**Source document**:
Copyright 2006 Robert J. Glushko
Review of Assignment 6
Transaction patterns
Collaborations
"Staple Yourself to an Order"
"Myth of the Paperless Office"
Course projects
Requirements from the University's perspective
Requirements from the Student's perspective
Documents and other information sources



The most important concept in business process modeling – and the most overloaded one – is transaction
A business transaction is an atomic unit of work in a trading or commercial relationship between two parties
A business transaction is conducted between two parties playing the requesting and responding roles
There is always a requesting business document and optionally a responding business document depending on whether the transaction semantics are one-way or two-way
Transport errors
Envelope/messaging errors
Security errors
Document/business errors


These transactional depictions omit other events or information sent by the message recipient in support of the "business document level" activity
These events provide useful feedback or reassurance to the sender when the responding business can't reply to the request immediately
While they are not documents, these business "signals" or "confirmations" have business value and are in addition to any acknowledgement signals associated with the lower level message transport layers (e.g., HTTP, TCP/IP)


Business Signals are not business documents but they are used at the process level to notify the sending party of certain types of events
A Receipt is used to inform a sender of a business message that the message has been received
A Confirmation is used to inform a sender of a business message that the business document content is valid or invalid according to the recipient's business rules (e.g. valid part numbers)
Business signals help to interrelate the parts of a transaction and are an essential part of what the transaction means; their presence or absence says a lot about the relationship between the sender and the recipient
A) Where can I buy a notebook computer?
B) Here's my catalog of notebook computers.
A) I'd like to order this one.
B) OK.
B) And here's your invoice.
A) OK.
A) When will the computer arrive?
B) By next Tuesday.
B) Here's my complete catalog, in case you're interested in other products besides notebook computers.
Business Transaction Patterns describe typical ways that business documents are exchanged:
Offer-Acceptance (Commercial Transaction)
Request-Response
Request-Confirm
Query-Response
Notification
Information Distribution

This is the common "offer and acceptance" or "contract formation" pattern
The standard and simplest example is "Place Order"

**Extracted data**:
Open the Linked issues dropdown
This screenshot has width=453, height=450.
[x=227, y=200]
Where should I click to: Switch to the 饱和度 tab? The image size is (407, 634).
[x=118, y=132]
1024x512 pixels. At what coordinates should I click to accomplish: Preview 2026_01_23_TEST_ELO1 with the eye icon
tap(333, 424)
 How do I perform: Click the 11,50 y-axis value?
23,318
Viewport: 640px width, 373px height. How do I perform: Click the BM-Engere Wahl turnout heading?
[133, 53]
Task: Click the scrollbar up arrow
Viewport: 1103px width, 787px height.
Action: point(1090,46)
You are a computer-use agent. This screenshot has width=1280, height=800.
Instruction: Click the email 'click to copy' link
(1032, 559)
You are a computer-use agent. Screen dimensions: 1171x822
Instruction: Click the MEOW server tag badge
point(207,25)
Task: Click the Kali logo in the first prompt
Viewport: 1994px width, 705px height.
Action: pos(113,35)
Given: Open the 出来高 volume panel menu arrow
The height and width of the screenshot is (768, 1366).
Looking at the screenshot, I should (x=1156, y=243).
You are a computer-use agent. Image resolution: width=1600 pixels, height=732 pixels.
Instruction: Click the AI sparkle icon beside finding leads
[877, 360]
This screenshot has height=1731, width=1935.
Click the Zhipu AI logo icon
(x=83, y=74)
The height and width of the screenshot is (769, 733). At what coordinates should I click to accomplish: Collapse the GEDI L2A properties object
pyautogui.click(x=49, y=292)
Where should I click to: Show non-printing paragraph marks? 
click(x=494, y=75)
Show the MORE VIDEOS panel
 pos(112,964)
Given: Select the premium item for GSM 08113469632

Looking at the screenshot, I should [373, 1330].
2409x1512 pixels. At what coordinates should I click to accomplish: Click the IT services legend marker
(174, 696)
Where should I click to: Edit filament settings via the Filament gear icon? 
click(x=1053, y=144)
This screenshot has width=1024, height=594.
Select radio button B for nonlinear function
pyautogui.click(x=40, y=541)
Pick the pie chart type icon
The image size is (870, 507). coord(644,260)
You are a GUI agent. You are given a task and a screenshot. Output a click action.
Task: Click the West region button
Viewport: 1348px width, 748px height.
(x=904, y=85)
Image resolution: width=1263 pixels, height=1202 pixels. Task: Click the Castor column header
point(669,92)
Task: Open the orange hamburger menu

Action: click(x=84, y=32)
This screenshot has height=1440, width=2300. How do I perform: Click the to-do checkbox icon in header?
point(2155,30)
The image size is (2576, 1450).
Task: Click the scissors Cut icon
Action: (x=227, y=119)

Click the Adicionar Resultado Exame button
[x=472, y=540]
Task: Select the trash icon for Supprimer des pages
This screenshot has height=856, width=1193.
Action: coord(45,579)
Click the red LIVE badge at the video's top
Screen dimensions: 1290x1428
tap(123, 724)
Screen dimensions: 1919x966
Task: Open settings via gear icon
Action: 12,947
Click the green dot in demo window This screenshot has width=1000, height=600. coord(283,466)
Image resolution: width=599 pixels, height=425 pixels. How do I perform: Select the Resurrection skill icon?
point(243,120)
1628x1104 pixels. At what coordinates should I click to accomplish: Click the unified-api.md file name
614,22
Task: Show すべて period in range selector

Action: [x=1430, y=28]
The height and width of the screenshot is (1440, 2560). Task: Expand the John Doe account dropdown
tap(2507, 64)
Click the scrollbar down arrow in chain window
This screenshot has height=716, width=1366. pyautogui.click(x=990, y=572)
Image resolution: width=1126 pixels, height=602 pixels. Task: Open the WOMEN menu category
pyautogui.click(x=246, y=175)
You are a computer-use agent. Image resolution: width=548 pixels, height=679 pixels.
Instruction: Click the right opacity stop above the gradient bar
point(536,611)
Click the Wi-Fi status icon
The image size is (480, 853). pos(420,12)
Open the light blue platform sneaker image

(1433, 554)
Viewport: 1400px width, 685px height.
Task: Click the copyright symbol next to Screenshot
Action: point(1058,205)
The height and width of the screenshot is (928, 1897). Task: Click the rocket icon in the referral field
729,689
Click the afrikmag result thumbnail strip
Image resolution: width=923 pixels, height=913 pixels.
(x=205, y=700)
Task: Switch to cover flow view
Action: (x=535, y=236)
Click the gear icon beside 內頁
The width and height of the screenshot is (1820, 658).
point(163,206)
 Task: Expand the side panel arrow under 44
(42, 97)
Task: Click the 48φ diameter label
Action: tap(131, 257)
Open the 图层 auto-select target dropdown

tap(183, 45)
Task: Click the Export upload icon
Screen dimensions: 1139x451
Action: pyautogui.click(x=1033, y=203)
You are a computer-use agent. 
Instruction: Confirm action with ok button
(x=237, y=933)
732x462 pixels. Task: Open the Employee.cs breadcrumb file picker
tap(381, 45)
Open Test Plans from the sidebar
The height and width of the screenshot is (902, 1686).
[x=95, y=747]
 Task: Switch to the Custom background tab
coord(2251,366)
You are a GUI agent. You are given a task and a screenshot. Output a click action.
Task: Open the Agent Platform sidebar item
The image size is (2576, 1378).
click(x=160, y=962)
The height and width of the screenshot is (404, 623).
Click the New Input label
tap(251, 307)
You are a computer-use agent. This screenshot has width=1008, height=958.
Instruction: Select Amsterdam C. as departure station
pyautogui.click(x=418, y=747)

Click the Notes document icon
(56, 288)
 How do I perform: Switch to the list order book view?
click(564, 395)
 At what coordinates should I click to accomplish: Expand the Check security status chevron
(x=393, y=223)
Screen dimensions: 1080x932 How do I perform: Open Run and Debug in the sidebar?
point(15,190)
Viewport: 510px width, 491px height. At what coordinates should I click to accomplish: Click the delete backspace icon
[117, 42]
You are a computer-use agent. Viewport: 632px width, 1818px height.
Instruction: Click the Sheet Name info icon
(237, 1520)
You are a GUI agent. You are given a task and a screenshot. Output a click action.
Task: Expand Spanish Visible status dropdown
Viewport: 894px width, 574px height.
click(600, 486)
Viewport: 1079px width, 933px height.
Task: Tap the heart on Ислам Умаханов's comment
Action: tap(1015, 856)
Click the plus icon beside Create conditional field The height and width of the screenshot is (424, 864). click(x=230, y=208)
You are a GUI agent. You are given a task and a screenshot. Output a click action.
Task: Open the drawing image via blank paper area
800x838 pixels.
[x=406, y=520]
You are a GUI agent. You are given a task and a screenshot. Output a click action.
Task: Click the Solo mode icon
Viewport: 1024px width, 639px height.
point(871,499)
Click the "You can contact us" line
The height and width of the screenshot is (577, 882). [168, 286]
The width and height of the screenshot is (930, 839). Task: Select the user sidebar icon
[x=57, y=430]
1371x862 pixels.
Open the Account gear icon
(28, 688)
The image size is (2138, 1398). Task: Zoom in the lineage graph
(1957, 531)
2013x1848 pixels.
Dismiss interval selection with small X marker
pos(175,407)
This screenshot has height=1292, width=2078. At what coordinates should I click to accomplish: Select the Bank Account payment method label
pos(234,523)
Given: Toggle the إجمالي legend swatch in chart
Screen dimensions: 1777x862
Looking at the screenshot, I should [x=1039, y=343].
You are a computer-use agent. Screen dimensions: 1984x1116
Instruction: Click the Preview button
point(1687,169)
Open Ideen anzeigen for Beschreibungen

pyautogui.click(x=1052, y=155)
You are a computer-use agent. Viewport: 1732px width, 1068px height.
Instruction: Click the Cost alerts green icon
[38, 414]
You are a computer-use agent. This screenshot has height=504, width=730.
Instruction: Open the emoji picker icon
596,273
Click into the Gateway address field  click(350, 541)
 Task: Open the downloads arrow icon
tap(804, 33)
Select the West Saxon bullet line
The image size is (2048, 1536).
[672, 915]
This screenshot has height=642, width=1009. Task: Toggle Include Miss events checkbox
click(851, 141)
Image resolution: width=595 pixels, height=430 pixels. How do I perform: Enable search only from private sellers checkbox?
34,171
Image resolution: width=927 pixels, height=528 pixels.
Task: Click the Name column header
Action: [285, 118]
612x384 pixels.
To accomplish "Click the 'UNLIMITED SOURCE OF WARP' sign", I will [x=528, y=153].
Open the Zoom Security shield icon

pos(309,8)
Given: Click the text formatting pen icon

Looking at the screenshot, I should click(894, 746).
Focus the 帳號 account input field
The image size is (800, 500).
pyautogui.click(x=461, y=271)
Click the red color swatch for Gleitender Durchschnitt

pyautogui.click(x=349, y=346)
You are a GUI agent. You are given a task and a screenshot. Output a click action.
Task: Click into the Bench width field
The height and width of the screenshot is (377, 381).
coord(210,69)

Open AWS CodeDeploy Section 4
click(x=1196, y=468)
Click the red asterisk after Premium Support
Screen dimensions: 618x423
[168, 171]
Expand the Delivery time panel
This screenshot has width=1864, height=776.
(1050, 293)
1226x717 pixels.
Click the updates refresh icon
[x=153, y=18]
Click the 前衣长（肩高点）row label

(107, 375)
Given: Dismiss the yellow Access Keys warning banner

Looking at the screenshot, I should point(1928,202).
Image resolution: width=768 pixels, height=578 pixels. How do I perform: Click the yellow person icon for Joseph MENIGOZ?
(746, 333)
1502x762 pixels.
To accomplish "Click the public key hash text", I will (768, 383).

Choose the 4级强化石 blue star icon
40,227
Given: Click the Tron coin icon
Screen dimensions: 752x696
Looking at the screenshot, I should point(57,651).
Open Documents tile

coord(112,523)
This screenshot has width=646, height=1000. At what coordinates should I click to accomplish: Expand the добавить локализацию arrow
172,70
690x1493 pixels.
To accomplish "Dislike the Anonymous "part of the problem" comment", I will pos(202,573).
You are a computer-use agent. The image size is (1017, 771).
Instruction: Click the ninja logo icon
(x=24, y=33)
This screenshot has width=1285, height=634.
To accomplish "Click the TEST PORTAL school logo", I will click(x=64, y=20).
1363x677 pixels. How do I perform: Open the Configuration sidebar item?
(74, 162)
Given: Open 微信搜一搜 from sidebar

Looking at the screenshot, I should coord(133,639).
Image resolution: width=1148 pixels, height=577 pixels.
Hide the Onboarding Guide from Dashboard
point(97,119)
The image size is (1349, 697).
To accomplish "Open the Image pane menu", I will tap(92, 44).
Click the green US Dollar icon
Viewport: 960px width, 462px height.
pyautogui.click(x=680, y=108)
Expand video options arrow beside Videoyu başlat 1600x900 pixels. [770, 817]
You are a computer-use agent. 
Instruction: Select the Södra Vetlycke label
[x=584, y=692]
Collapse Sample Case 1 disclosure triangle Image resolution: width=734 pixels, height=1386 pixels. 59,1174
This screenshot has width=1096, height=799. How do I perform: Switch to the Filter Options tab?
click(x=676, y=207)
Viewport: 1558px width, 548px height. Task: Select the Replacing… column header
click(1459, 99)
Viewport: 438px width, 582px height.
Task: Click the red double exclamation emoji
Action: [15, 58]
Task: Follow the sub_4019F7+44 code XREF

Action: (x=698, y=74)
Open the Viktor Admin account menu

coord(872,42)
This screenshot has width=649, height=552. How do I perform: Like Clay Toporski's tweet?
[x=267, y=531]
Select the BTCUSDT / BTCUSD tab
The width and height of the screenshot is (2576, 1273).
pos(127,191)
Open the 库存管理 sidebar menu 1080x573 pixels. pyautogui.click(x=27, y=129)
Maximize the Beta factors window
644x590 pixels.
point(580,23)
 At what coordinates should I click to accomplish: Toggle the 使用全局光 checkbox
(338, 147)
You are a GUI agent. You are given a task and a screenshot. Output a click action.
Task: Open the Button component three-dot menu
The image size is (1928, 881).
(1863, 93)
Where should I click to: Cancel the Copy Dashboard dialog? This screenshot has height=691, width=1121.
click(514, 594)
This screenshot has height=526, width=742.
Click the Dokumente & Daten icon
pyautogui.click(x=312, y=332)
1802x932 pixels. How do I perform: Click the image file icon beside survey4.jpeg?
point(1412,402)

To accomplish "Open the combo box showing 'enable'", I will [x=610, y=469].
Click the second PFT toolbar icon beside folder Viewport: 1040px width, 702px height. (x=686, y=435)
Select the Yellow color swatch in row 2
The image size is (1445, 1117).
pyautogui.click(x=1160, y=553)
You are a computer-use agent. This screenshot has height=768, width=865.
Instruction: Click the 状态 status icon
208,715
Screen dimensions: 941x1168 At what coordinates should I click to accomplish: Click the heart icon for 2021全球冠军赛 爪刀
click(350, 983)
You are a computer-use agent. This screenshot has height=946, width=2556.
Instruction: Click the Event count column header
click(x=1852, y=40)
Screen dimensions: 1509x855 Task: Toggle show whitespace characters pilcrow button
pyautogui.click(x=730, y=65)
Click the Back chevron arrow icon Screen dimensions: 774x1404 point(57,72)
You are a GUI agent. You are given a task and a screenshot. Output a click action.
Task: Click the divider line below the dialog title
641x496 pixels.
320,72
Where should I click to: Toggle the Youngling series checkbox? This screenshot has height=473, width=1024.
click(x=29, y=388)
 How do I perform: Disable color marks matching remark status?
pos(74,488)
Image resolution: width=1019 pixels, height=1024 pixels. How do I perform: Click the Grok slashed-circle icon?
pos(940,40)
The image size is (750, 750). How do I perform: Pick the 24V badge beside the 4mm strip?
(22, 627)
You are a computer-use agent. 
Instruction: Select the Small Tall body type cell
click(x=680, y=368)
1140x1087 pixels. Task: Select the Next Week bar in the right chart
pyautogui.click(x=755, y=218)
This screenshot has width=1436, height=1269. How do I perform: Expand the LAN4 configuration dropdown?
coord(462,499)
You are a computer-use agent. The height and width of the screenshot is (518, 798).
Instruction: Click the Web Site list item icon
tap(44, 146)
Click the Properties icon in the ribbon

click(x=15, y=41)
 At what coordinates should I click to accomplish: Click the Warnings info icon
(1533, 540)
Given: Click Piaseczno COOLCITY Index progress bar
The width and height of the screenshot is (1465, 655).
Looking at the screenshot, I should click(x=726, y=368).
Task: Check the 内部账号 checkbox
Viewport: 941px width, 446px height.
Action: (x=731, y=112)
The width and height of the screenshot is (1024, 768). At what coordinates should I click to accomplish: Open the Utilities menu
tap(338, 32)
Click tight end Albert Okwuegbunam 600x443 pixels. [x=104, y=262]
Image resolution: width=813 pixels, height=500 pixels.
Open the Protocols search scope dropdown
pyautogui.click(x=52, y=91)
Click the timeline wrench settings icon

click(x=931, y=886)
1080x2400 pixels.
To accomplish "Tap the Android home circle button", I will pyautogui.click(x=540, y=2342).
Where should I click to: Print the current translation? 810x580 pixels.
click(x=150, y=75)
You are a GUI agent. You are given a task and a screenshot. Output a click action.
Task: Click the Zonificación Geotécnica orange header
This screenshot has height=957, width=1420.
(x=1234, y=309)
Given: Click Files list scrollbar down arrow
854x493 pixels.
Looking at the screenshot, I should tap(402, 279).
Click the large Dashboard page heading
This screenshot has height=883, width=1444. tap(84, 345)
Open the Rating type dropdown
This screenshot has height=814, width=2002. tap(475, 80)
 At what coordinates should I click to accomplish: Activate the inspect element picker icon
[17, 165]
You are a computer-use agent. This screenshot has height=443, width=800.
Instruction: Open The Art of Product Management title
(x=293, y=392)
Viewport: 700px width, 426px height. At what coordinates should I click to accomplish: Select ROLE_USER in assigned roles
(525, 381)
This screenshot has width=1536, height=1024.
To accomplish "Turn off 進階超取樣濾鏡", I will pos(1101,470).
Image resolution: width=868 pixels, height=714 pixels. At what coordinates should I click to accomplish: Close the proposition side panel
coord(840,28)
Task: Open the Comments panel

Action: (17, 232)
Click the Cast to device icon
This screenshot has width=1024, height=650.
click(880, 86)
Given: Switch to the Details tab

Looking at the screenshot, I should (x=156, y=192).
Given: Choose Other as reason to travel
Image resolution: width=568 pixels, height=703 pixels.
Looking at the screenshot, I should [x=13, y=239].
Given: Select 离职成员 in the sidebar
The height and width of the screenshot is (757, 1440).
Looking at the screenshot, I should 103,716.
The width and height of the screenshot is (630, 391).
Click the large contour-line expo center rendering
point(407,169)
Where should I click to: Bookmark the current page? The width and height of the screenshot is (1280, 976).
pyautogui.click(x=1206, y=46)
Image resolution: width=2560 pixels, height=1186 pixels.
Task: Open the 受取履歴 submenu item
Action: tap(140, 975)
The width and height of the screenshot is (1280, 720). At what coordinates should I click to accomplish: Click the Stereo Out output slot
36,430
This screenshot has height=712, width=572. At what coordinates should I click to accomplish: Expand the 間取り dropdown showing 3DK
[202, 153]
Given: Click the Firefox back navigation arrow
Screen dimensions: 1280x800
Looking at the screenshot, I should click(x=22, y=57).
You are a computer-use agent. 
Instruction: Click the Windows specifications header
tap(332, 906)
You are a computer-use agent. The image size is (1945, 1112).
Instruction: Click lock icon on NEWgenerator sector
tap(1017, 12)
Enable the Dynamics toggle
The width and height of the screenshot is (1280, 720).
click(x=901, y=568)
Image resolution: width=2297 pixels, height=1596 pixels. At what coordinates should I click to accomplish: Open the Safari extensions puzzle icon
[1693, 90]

**Tasks**:
1. Repeat word for word the stretch of the lecture notes on business transactions from "Business signals help" through "order this one.".
2. Please list every business transaction pattern named in the lecture notes on business transactions.
The material is not needed for anything here.

**Response list**:
1.
Business signals help to interrelate the parts of a transaction and are an essential part of what the transaction means; their presence or absence says a lot about the relationship between the sender and the recipient
A) Where can I buy a notebook computer?
B) Here's my catalog of notebook computers.
A) I'd like to order this one.

2.
- Offer-Acceptance (Commercial Transaction)
- Request-Response
- Request-Confirm
- Query-Response
- Notification
- Information Distribution